* [Exercise details]
Return, word for word, the lines of the listing below from the one with "Given: Switch to the 데이터 ribbon tab" through the one with "This screenshot has width=802, height=729.", and no other lines.

* [Entries shown]

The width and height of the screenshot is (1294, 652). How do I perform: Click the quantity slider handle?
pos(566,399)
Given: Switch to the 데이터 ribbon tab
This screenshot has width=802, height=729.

==

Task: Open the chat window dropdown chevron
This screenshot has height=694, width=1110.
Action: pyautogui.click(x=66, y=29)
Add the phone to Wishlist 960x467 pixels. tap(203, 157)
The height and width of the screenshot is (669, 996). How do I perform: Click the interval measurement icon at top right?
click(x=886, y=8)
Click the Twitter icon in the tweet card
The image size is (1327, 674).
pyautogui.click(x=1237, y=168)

* [Solution to the exercise]
Given: Switch to the 데이터 ribbon tab
This screenshot has width=802, height=729.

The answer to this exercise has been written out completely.